Emerging from talks in a New York hotel, US Secretary of State John Kerry, Defense Secretary Ashton Carter, Japanese Foreign Minister Fumio Kishida, and Defense Minister Gen Nakatani announced revised guidelines for Japanese-US military cooperation, bringing the two countries closer together than ever before as defense partners.
The new rules agreed upon call for the possibility of Japan helping US forces who may be threatened by a third party. Japan could also be called upon to send minesweeper ships in the Middle East. The agreement comes at a time when Japan and the US are anxious over actions taken by China to move on to some disputed regions of the South China and East China Seas, although officials deny this is what is motivating them.

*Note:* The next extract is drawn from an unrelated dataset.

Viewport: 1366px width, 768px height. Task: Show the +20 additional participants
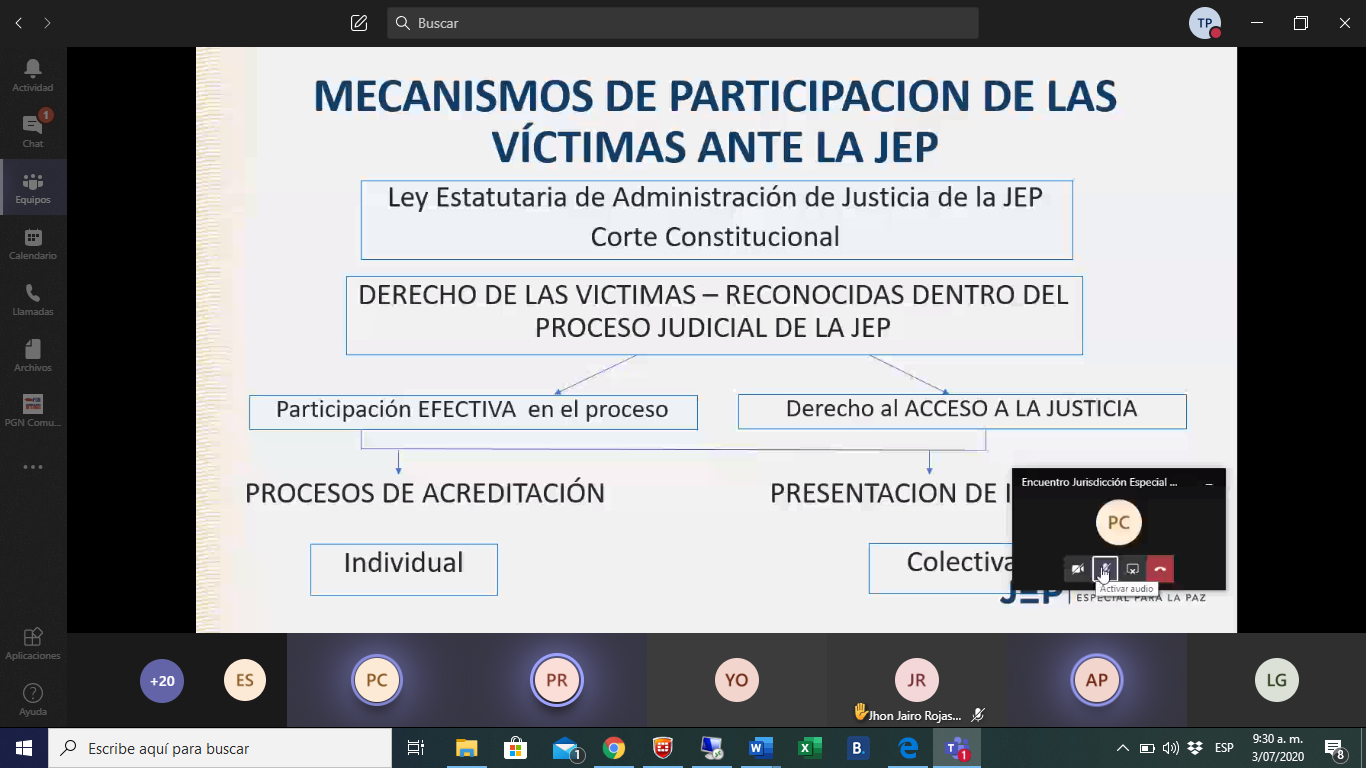coord(162,681)
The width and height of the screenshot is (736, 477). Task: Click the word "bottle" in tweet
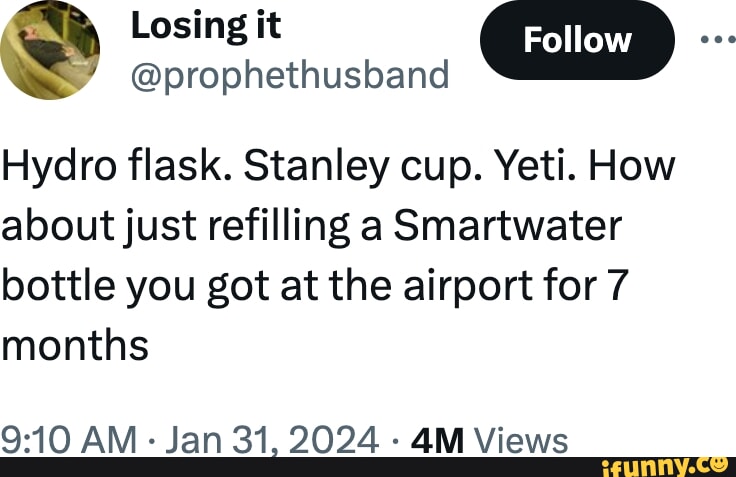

The statesmen did however mention North Koreas as a potential source of instability in the region.
Secretary Kerry emphasized that the US takes the Japanese position on the disputed Senkaku Islands, which China refers to as the Diaoyus, stating that the islands are completely under Japanese control.
The US “commitment to Japan’s security remains ironclad and covers all territories under Japan’s administration, including the Senkaku Islands,” Kerry said.
“Today we mark the establishment of Japan’s capacity to defend not just its own territory, but also the United States and other partners as needed,” Kerry told a joint press conference. “This is a historic meeting. It’s a historic transition in the defense relationship between our two countries.”